● Given problem a
Can you reproduce the stretch of the rock layers text from "Making matters that" through "like they are.", word for word?

● Given text
• • • •

If you’re a secular scientist who believes that our planet is billions of years old, earth’s layers of rock don’t play fair.
If you know anything about geology, you’ve probably heard of the Geological Column. It is a non-existent extrapolation of all the rock layers of earth from top to bottom based on how geologists believe they fit together. Nowhere on the planet can all these layers be found together one on top of the other. Scientists have put the Geological Column together by analyzing different layers of rock all over the earth and fitting them into a hypothetical Geological Column where they seem to fit best. They do this based on the type of rock a particular layer is made of, what kind of rock the layers above and below it are, what kinds of fossils they tend to find in those rock layers, and if all else fails, they date it with radiometric dating. But trusting this extrapolated column of “earth’s geological history” presents a major problem when you look at what’s between these layers of rock.
Rock layers are believed to form over a long period of time one on top of the other with each layer usually representing hundreds of millions of years. As already mentioned, nowhere on earth can all of the layers in the Geological Column shown in textbooks actually be found. Scientists believe and state that this is because of erosion washing the missing layers away.
This is a difficult issue though, because it means that erosion has to be very particular about what rock layers it completely erodes away and what layers it leaves behind. You can visit two different locations within miles of each other and find millions of years worth of sediment completely missing in one place and present in another. It’s as if nature neatly carved away millions of years of accumulated rock in one small section and missed the same sediment formation just a few miles away.
The Grand Canyon is a great example of this. There is about 250 millions years worth of sediment completely missing from where it should be, according to the Geological Column. The layers of earth are stacked up one on top of the other and yet in the very middle of this, expected layers simply aren’t there. Evolutionists and uniformitarianists (people who believe the earth is billions of years old and that all these layers of rock represent ages of the earth and hundreds of millions of years of time) blame this on erosion. It might be better to call it “selective erosion” because it had to have wiped out millions of years worth of sediment in some locations and left it entirely untouched in others. This is extremely inconvenient and also not very likely, especially across short distances where this phenomenon is very clearly noticeable.
Making matters that much worse for geologists is that many of the rock layers they study have extremely smooth lines between them, as if someone piled the different sediments up and neatly flattened them together without any erosion at all taking place between them. All across the planet, layers of sediment can be found neatly laid down with a clean straight line between them. This should NOT be the case if you believe in millions of years of time having laid these sediments down. Erosion and time should have made the tops of each layer very messy and wavy, not clean and straight like they are.

• • • •

● Exercise data
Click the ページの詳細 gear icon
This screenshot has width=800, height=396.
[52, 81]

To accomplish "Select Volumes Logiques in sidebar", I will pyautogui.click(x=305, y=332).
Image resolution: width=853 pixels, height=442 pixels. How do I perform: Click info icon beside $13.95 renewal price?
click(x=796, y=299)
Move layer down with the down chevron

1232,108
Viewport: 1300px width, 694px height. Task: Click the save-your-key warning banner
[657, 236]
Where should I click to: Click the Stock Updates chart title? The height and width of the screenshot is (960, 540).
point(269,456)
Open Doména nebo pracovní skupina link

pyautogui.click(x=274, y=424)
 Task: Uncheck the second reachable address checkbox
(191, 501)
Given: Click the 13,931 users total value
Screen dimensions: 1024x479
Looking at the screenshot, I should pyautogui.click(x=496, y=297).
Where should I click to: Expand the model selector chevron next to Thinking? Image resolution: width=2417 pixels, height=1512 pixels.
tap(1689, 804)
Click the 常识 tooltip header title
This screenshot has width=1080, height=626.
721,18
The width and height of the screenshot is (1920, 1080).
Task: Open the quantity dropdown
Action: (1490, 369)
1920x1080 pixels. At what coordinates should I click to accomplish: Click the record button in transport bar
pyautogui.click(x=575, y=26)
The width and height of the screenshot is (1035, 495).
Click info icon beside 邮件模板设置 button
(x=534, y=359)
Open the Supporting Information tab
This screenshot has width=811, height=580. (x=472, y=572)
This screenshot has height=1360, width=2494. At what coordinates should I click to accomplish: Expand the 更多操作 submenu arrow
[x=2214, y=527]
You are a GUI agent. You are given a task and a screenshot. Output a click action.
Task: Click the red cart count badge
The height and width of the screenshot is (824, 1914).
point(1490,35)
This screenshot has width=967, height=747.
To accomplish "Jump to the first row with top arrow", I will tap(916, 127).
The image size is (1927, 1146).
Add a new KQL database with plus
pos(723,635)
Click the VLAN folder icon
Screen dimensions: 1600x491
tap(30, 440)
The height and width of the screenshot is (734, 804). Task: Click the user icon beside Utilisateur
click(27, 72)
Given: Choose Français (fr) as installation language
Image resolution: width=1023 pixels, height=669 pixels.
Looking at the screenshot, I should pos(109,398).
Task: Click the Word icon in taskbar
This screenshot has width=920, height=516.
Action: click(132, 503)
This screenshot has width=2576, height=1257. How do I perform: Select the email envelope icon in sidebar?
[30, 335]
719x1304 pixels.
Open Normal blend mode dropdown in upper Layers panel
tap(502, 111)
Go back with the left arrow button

• • • •

● Given problem b
Which lines of the entries contain the word "Expand"? Pull out each one and copy it.

● Answer a
Making matters that much worse for geologists is that many of the rock layers they study have extremely smooth lines between them, as if someone piled the different sediments up and neatly flattened them together without any erosion at all taking place between them. All across the planet, layers of sediment can be found neatly laid down with a clean straight line between them. This should NOT be the case if you believe in millions of years of time having laid these sediments down. Erosion and time should have made the tops of each layer very messy and wavy, not clean and straight like they are.

● Answer b
Where should I click to: Expand the model selector chevron next to Thinking? Image resolution: width=2417 pixels, height=1512 pixels.
This screenshot has height=1360, width=2494. At what coordinates should I click to accomplish: Expand the 更多操作 submenu arrow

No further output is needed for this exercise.